Near-field Communications with Extremely Large-Scale Uniform Arc Arrays: Channel Modelling and Performance Analysis

TL;DR

This paper introduces a novel conformal array architecture called XL-UAA for near-field communication, providing mathematical modeling, performance analysis, and demonstrating improved SNR over traditional arrays especially at larger incident angles.

Contribution

The paper proposes the XL-UAA architecture and derives its performance metrics under non-uniform spherical wavefront models, advancing array design for near-field communications.

Findings

XL-UAA has larger Rayleigh and power distances than XL-ULA.

Closed-form SNR expression depending on array and user parameters.

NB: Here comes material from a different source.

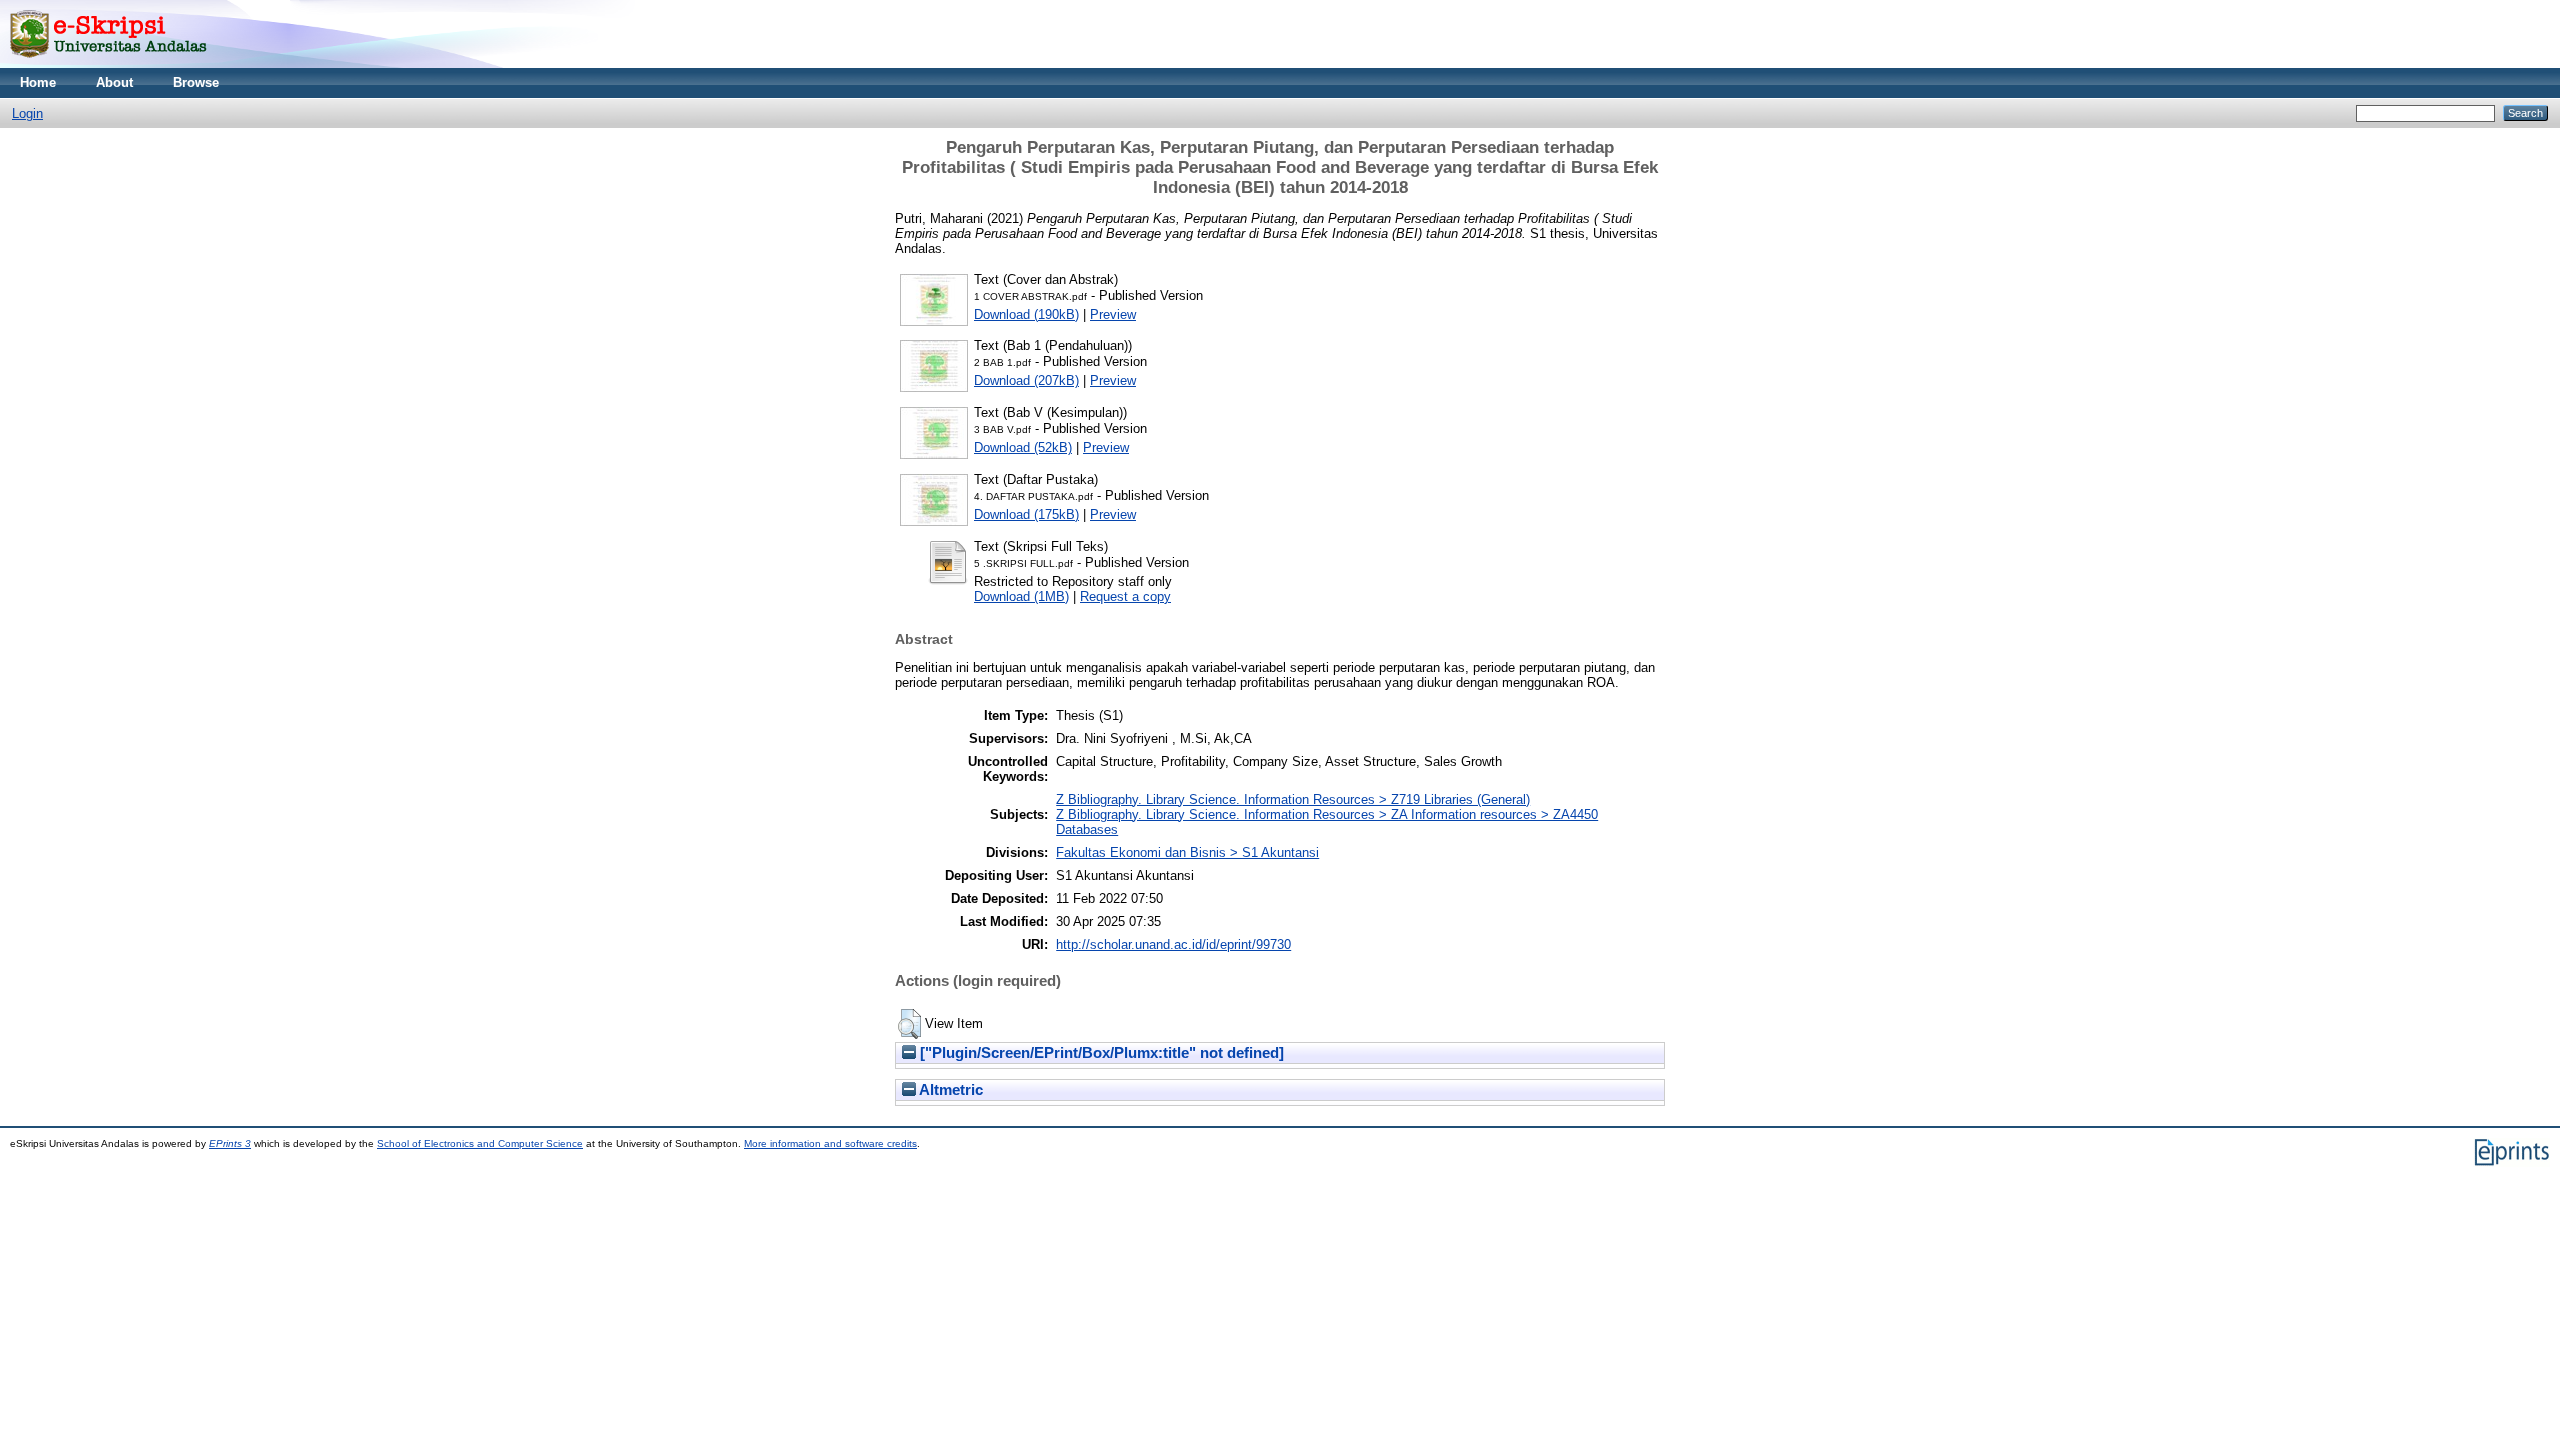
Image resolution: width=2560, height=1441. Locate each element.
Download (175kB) (1026, 514)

XL-UAA achieves higher SNR than XL-ULA at larger incident angles.

Abstract

In this letter, we propose a new conformal array architecture, called extremely large-scale uniform arc array (XL-UAA), to improve near-field communication performance. Specifically,under the non-uniform spherical wavefront channel model, we establish mathematical modeling and performance analysis for XL-UAAs. It is shown that XL-UAAs have larger direction-dependent Rayleigh distance and uniform power distance than the conventional XL uniform linear arrays (XL-ULAs). Moreover, a closed-form expression for the signal-to-noise ratio (SNR) is obtained, which depends on collective properties of XL-UAAs, such as the distance between the user and the array center,as well as the arc radius. In addition, we show that the asymptotic SNR of XL-UAAs with the number of antennas depends on the projection distance of the user to the middle of the arc array. Finally, numerical results verify that XL-UAAs achieve a higher SNR than XL-ULAs, especially at larger user incident angles.